**Your objective:** Rescale the material from its start through the line containing "[x=239, y=163]". Reproduce each line, including every request. In the answers, multiply each click coordinate by 0.7 and round it to a whole number, with halves rounded up.

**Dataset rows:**
####

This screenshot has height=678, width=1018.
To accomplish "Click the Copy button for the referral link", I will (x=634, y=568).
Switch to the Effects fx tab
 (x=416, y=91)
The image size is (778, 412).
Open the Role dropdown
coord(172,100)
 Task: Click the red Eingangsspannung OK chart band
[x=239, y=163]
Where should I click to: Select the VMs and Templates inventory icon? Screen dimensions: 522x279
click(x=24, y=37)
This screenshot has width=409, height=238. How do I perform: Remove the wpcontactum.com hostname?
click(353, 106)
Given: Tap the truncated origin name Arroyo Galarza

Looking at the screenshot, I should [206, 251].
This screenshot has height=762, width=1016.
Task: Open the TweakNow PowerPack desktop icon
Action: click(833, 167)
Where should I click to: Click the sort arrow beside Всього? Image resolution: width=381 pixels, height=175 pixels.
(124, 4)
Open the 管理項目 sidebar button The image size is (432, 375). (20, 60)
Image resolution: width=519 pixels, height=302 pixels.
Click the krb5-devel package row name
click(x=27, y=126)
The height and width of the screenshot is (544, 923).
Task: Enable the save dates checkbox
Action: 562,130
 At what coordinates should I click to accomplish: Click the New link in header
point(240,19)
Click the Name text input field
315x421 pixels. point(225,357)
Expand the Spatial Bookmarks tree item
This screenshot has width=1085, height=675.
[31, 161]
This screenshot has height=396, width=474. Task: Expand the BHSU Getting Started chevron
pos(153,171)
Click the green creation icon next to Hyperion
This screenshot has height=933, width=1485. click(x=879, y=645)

####

**Exercise output:**
This screenshot has height=678, width=1018.
To accomplish "Click the Copy button for the referral link", I will (x=444, y=398).
Switch to the Effects fx tab
 (x=291, y=64)
The image size is (778, 412).
Open the Role dropdown
coord(120,70)
 Task: Click the red Eingangsspannung OK chart band
[x=167, y=114]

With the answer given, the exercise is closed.